Economists are seeing a good chance that Reserve Bank (RBNZ) Governor Anna Breman will push back against sharp wholesale interest rate rises that currently price-in about three hikes to the Official Cash Rate this year.

Breman's speech on Tuesday laying out the RBNZ's thinking on the Middle East crisis is hotly anticipated by economists and the financial markets.

And those are financial markets that have been thoroughly upturned by the Middle East developments.

In her weekly This week in NZ Economics podcast, ANZ chief economist Sharon Zollner said that as of Monday morning "I think the market was pricing 77 basis points of hikes from the Reserve Bank this year, whereas after the February Monetary Policy Statement it was a third of that".

"I would  not interpret that as a literal reflection of what the collective wisdom of the market is," she said.
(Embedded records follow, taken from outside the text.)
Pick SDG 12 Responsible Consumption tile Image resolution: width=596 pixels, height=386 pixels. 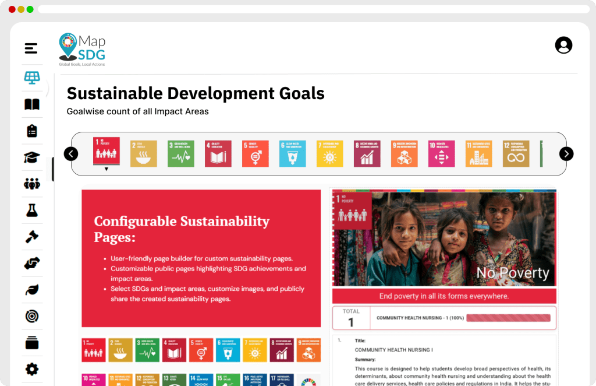pyautogui.click(x=516, y=154)
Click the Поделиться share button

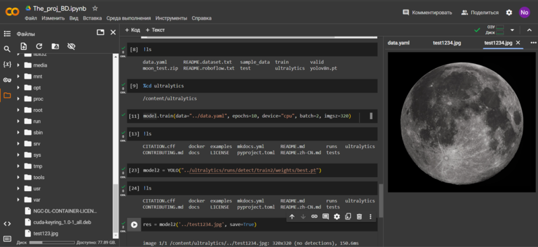click(x=479, y=12)
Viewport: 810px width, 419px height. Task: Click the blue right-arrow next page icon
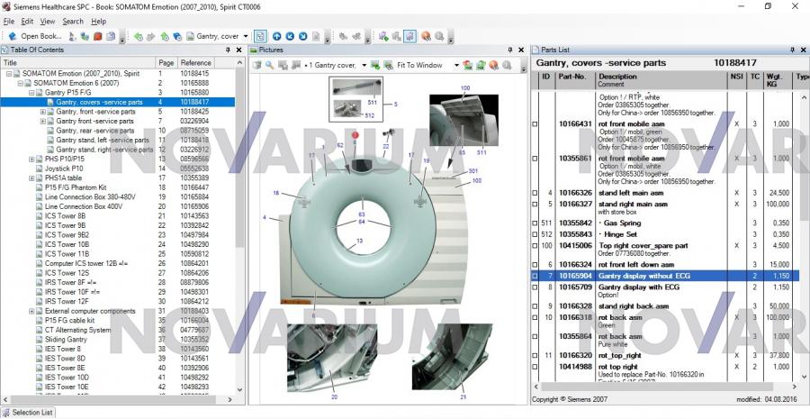click(x=302, y=36)
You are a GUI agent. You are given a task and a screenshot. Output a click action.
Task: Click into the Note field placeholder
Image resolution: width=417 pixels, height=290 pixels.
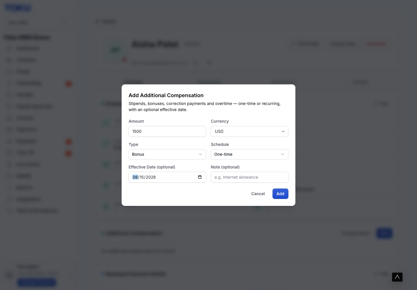tap(250, 177)
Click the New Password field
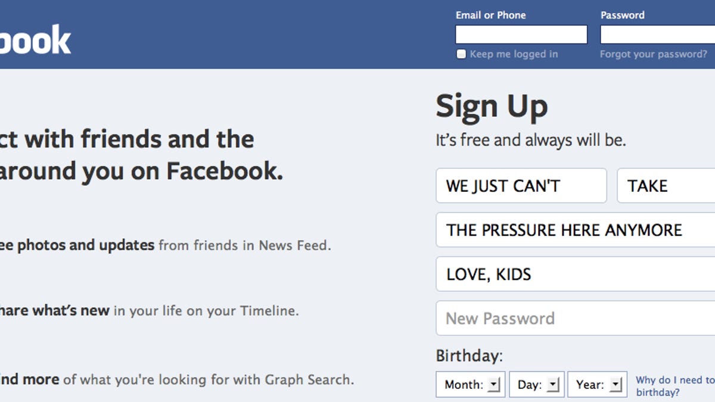This screenshot has height=402, width=715. [x=575, y=318]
"The market is extremely illiquid, barely functional really, as global money just scarpers really, and so essentially the market pricing is more a reflection of flows going through it than of anything else and rates are gapping quite extensively," Zollner said.
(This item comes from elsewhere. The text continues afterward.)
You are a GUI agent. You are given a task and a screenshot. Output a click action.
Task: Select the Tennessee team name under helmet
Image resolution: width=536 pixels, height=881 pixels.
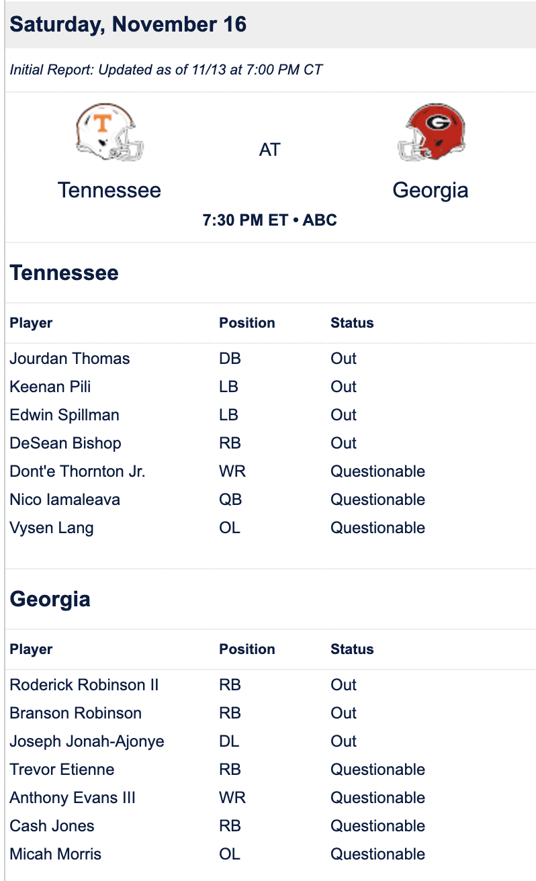[109, 190]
What the Reserve Bank is going to do is highly uncertain, she said.

On the one hand we've had a confidence shock and economy is comin from a bad place and with spare capacity in the economy the RBNZ could "look through" the initial inflationary impacts of the crisis, confident these would not become persistent. On the other hand, we are starting from having annual inflation as of the December quarter already at 3.1% and outside the RBNZ's 1% to 3% target range. 

Zollner said there were already some signs in the ANZ Business Outlook survey of increasing pricing intentions and also to some extent higher wage setting. So, the situation is uncertain.

Therefore on the Breman speech, Zollner said the market "will be watching that very closely to see whether she pushes back against the interest rate increases that we’ve seen in the wholesale rates and tells everyone to chill out or whether she focuses rather on the potential inflation expectations and stresses that the Reserve Bank is ready to offset those by raising rates.

"So, it’s hard to sound reassuring and threatening at the same time, and, it’s going to be quite a balancing act.  Essentially,  wait and see makes perfect sense at the moment. But markets are extremely unsettled and so are going to keep reacting to every headline, whether that’s to what the Reserve Bank of New Zealand says or what Trump posts or anything else."

'Rate hikes completely unwarranted'   

Kiwibank's chief economist Jarrod Kerr and economist Sabrina Delgado in their weekly First View publication said regarding the Breman speech that "a lot hinges on the messaging around inflation and demand risks, and in light of the push higher in wholesale rates".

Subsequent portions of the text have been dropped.